Keep it clean to get lean!

Protein is necessary to help your muscles repair and rebuild the tissues and cells that are torn, exhausted and injured during workouts. Besides protein, your diet should also include an adequate supply of other essential nutrients, including vitamins, minerals, antioxidants, omega oils etc. Ideally sourced from nutritious fruits, vegetables, whole grains and other natural plant-based foods. And of course, water is key. Becoming dehydrated while working out can be dangerous, and hydration is important for all processes within the body (including digestion).

Supplements for muscle gain

In an ideal world, a balanced diet would be able to provide your body with all it needs to build muscle and realise your full muscle gain potential. However, this is very rarely (if ever) the case.
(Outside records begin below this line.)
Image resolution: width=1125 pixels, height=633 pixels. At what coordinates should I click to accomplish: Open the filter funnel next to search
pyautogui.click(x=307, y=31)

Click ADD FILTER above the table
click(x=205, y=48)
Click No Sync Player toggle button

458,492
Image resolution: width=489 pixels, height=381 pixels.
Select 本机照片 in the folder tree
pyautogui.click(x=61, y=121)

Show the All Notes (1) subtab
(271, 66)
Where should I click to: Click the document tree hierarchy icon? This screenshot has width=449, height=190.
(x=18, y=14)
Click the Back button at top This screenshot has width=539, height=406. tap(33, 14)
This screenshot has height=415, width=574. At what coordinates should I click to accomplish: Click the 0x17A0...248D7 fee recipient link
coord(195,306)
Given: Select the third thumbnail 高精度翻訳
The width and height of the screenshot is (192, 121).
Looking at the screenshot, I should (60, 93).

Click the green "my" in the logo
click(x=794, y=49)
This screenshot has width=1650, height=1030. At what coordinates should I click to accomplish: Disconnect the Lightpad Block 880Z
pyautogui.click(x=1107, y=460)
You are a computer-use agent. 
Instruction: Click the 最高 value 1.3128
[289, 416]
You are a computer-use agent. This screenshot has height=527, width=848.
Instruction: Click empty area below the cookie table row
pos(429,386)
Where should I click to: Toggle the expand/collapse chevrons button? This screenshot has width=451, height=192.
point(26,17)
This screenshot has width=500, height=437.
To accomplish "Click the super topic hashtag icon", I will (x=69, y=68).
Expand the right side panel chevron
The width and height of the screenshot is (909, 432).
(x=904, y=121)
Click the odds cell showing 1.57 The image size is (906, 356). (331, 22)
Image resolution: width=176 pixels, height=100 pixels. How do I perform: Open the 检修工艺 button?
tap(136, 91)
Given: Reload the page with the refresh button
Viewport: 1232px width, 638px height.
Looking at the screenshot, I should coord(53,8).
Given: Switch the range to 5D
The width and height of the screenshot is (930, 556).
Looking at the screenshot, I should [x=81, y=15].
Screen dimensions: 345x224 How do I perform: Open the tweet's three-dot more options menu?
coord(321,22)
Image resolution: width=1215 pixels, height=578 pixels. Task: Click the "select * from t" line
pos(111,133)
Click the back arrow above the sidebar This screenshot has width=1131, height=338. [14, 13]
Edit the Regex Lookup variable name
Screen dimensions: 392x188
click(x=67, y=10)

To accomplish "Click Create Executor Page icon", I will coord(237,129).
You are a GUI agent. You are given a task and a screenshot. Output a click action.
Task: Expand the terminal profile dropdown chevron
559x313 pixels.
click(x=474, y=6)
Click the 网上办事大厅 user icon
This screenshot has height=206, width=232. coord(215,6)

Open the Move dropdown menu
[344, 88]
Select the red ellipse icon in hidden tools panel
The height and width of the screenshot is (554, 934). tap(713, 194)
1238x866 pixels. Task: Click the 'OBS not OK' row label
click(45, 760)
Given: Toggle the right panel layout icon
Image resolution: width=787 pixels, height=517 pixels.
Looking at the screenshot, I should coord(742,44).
Your nutrient requirements are likely to be so high, that it makes it very difficult to meet these through meals alone. What’s more, the right supplements can help you to achieve your goals in a shorter time. As such, it is essential to identify an additional source of quality nutrients from trusted sources.

Protein powders and meal shakes are the most obvious supplements for muscle mass gain. Organic plant-based protein powders can be an excellent source of complete, lean protein, not least because they also tend to provide valuable phyto-nutrients, vitamins, minerals, fats, antioxidants etc at the same time – ideal for all-round nutrition, giving your body what it needs to operate at its best. They add to your calories in a healthy way and support other aspects of your health (such as healthy digestion, immunity etc) that can impact muscle gain. Whey protein is also very popular, but make sure that you know the source of the milk to avoid unwanted contaminants.

The bottom line

A wide range of foods and food supplements can help you to gain lean muscle. Many of them are protein-packed and allow your muscles to recover and grow after you have been active. Others support your stamina, general health and well-being.

To reach your goal of gaining lean muscle, focus on exercising regularly, getting adequate rest and eating more calories each day from nutritious foods like the ones listed in this post.

And when attempting to build muscle mass, do not expect quick results – it takes time. Consider tracking your progress in a workout journal. Use a tape measure to keep track of the diameter of specific areas of the body, such as the upper arms. You should also keep track of your weight and body mass index.

Combine proper weight lifting techniques with a nutritious, high-protein diet for optimum results.